The following domestic season Dooler played in two finals, and his fortunes in each couldn’t have been more contrasting. In the 1966 Yorkshire Cup final against Hull KR Dooler was unjustly sent-off for tripping and Rovers went down to a disappointing 25-12 defeat. Being found not guilty by the disciplinary panel was no consolation. However, a few months later at Wembley Dooler carried all before him with a lively display in the Challenge Cup final. Rovers won the Cup for the first time and Dooler landed the Lance Todd trophy.  By December though Carl was on the transfer list, unhappy with his terms. This gave a chance to another promising youngster called Steve Nash. Dooler meanwhile played his final game for Rovers in August 1968 and eventually got a transfer to Hull KR in January 1969, where his appearances were restricted by a back injury. He also played the odd game for both York and Batley before retiring in 1973. In all, he played 199 games for Featherstone and scored 62 tries.

Sunday 12 June 2011

Don Fox

Among the many distinguished players who have graced the number seven shirt, inevitably some names stand out above others. Don Fox achieved enough during his career at Featherstone to have a whole book about him, written by former club secretary Ron Bailey. As such, it would be difficult to do justice to his glittering career in one short article. By the time he left Post Office Road for Wakefield in 1965 Don was the club’s leading try, goal and points scorer. Over forty five years later, his try scoring record still stands today, and his points-scoring has been beaten only by Steve Quinn and Stuart Dickens.

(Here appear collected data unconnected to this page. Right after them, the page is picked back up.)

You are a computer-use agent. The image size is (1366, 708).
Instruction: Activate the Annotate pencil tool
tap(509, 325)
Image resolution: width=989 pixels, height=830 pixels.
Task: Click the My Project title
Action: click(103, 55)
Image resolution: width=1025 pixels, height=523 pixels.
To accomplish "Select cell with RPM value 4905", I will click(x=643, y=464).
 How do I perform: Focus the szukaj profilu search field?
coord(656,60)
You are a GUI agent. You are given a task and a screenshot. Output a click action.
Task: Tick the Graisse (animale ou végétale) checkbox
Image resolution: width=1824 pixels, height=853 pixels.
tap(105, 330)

Out of the wealth of scrum-half talent that Rovers produced at the beginning of the 1950s it was no surprise that Don Fox was to have the longest lasting impact on the club, given the amount of natural talent he was blessed with. He quickly struck up a famous partnership with Joe Mullaney, and the period in which they reigned supreme as Rovers’ half-backs was one of unparalleled and consistent success for the club. The great mystery was, of course, how that Harold-Moxon-coached team missed out on major honours, managing to lose an incredible five Challenge Cup semi-finals without ever reaching Wembley. Within three years of signing for Wakefield, Don achieved this dream, by which time he was no longer a scrum half, but had converted himself into a wily front-row forward, the most unlikely of positional switches, it has to be said.

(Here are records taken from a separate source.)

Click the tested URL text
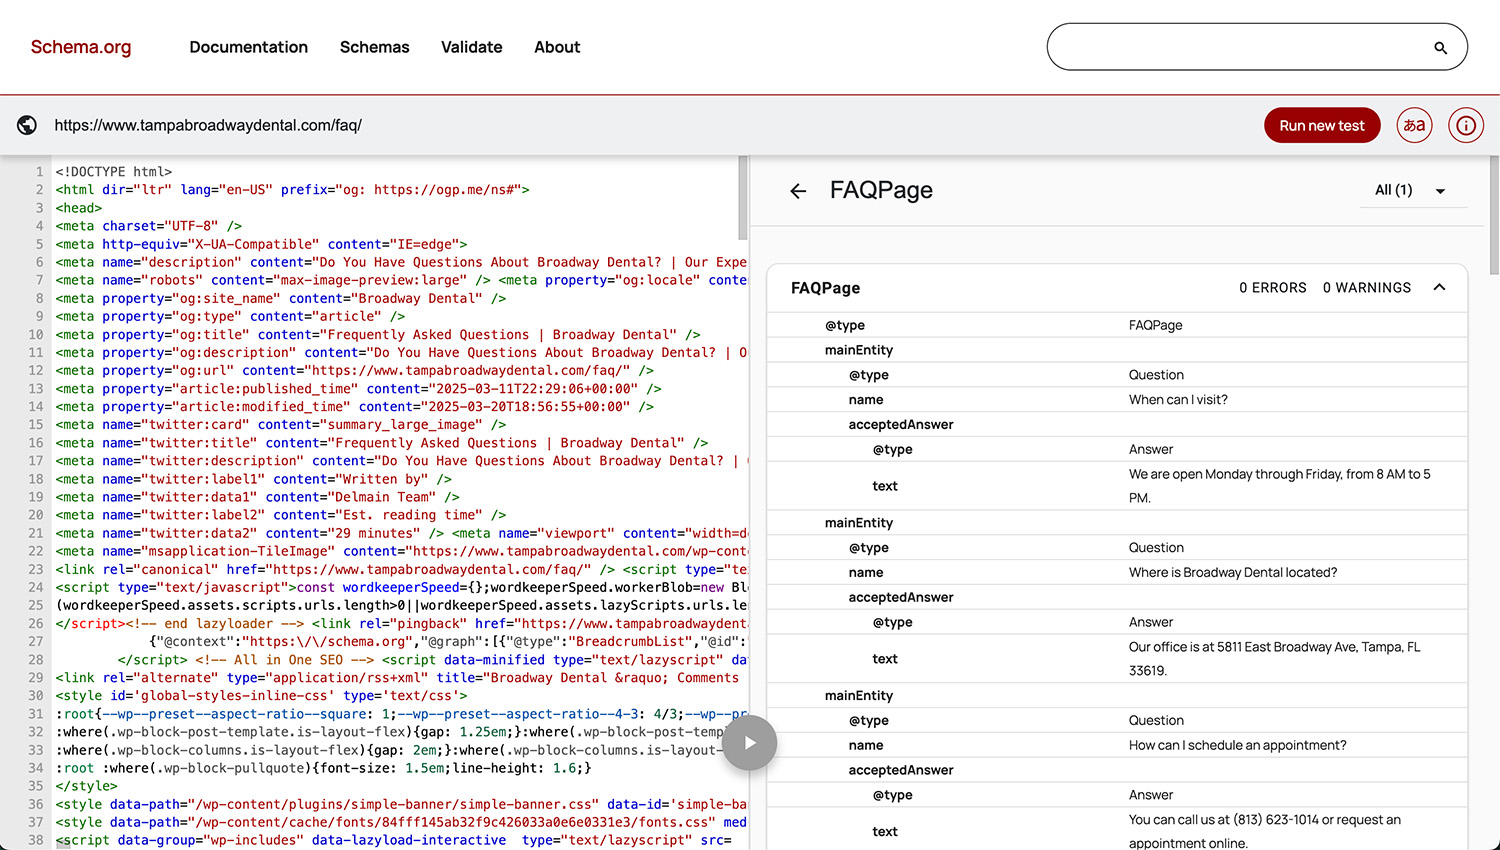 click(x=208, y=125)
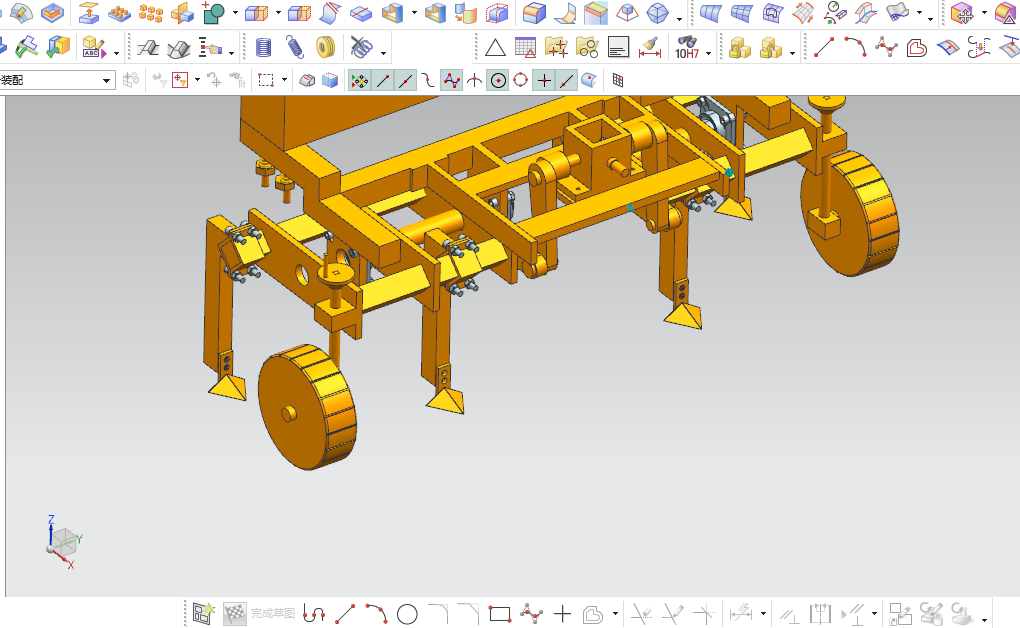Toggle the arc center snap point option
Screen dimensions: 1020x628
(497, 81)
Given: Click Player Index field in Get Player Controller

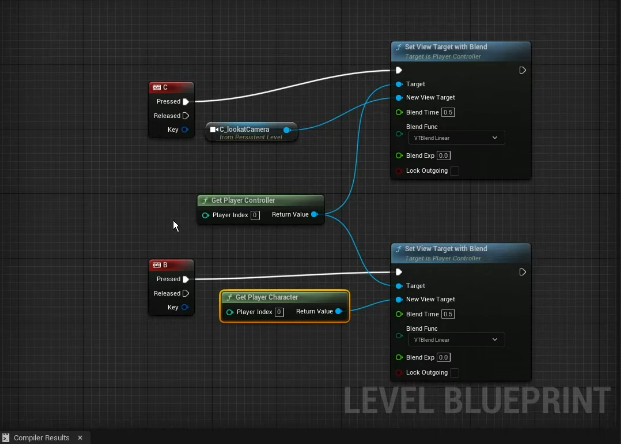Looking at the screenshot, I should pos(255,214).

Fox’s outstanding talent is not reflected in the representative honours he won. He was capped three times by Yorkshire, played twice for Great Britain in unofficial tests against France, but otherwise he was unluckily overlooked throughout the fifties, with club politics among the selection committee perhaps playing a part in his exclusion. Finally he was rewarded with a place on the 1962 Great Britain tour of Australia. Competing for the scrum-half berth with Alex Murphy, Fox was impressive enough in the warm-up games for the tour managers to consider putting Murphy to stand-off and starting with Don at seven. In the last match before the first Test, Fox injured his shoulder, missed the Test, and after another injury came home early, having played just five matches. It was to be another year before Don Fox made his belated Great Britain debut against the 1963 Australian tourists, in a dead rubber third Test of a series that Britain had already lost. Ironically Don was selected at loose-forward with the scrum-half slot going to another Featherstone lad, Tommy Smales, who had left Rovers some eight years earlier, having been unable to shift Don from the Rovers first team. Tommy and Don inspired Britain to victory that day, but it was to be Don's one and only test cap.